I love Wes Anderson films. I’m captivated by the fantastical worlds he creates, the quirky characters, and the incomparable soundtracks.
I’ve always been slightly puzzled by this, however, since a troubled father-son relationship drives each of his narratives.
In Rushmore, Max Fischer is ashamed of his father and so adopts Herman Blume as a sort of replacement. For his part, Blume has alienated his wife and twin sons. Fischer and Blume then compete ferociously for the love of Rosemary Cross.
In The Royal Tenenbaums, Royal attempts to win back the love of his family whose lives he’s ruined through neglect and staggering selfishness. The dysfunctions that have derailed his genius children’s lives are due to his abandonment.

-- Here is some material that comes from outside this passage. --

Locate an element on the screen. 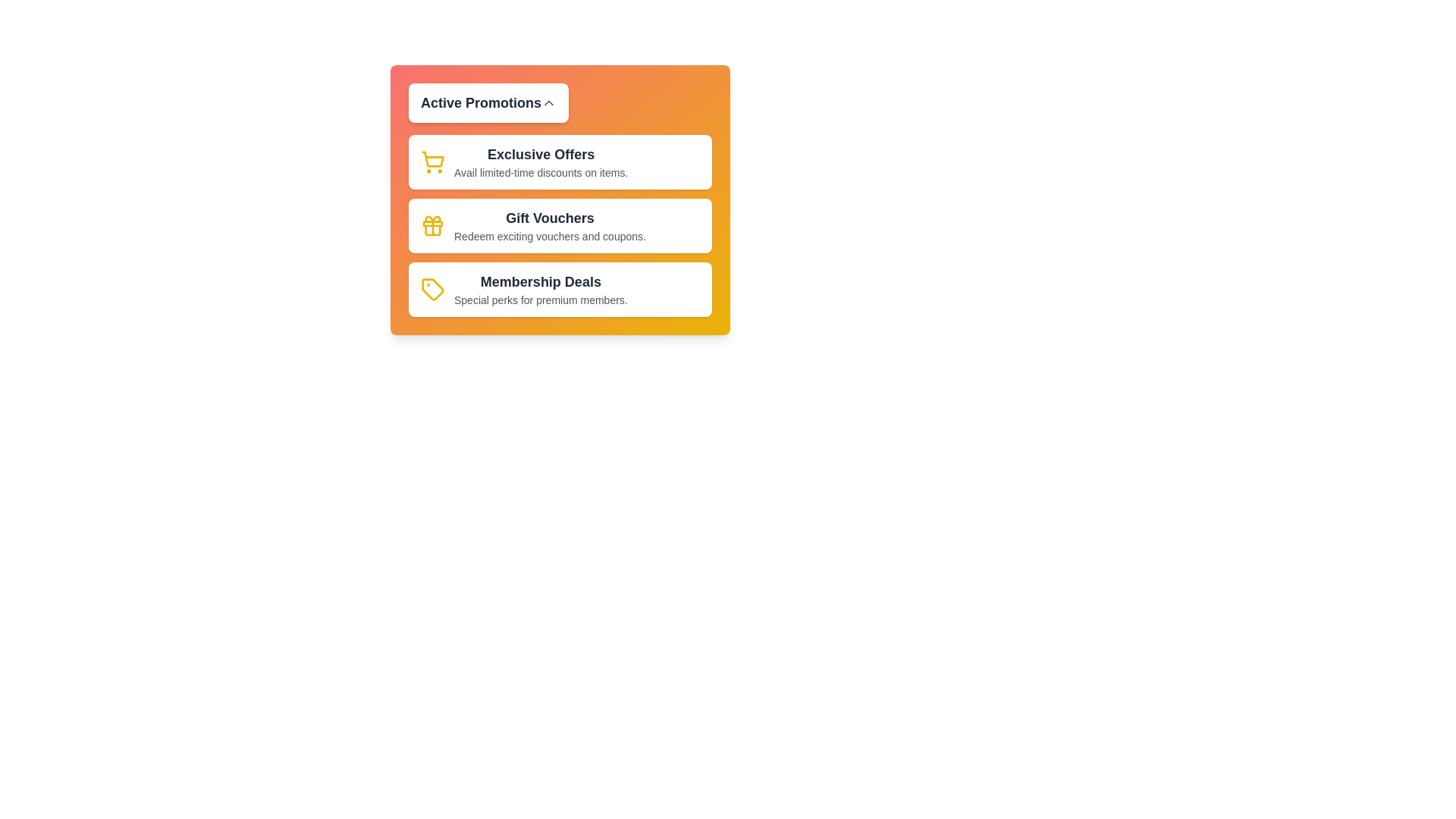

The Darjeeling Limited sees three brothers struggling to come to grips with their lives after their father’s death and their mother’s bizarre choices. They each carry “baggage” from their father (literally, his luggage) on a frustrating journey of spiritual discovery.

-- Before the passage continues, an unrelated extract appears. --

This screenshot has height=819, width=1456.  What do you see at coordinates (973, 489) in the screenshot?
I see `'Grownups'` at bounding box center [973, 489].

Steve Zissou is the messed up father in my absolute favorite, The Life Aquatic with Steve Zissou. The main character’s pettiness, selfishness, and hunger for glory keep him from genuine connection with family and community.
The lack of mutual understanding between Mr. Fox and his son, Ash, drives the plot of the animated Fantastic Mr. Fox. Fox is so consumed by his self-destructive pursuits that he fails to appreciate his son, whom he labels as being “different.”
Why, then, the intense identification with these films? What is odd is that, just as with Anderson himself, I have a great relationship with my dad. My father has been a mentor to me and a model for me in countless ways.
A few recent conversations with friends were helpful. I think I resonate with these films not because of any unexplored damage due to my upbringing, but from fear of my failure as a father.
My kids are now 16, 15, and 12 years of age. Things are getting more complicated. I felt super-competent as a father of babies and small children. I may have romanticized the past, but it just seemed easier back then. Fathering consisted of doing extremely goofy things to make the kids laugh, wrestling with them on the living-room floor, and body-slamming them on the couch. The major requirement was merely the stamina to do these things over and over until bed-time.
I feel anything but competent these days. When I consider the father figures in Anderson’s films, I see myself. Will my personal failings lead to my children’s inability to develop healthy relationships? Do they secretly long for me to truly understand them? Are they (gulp) embarrassed of me like Max Fischer so that they need to seek out a replacement?
Perhaps the most compelling aspect of these films is the sweet redemption that concludes each of them. Redemption is not found in any dramatic achievement, but in the most mundane of ways—the characters learn to receive one another as gifts.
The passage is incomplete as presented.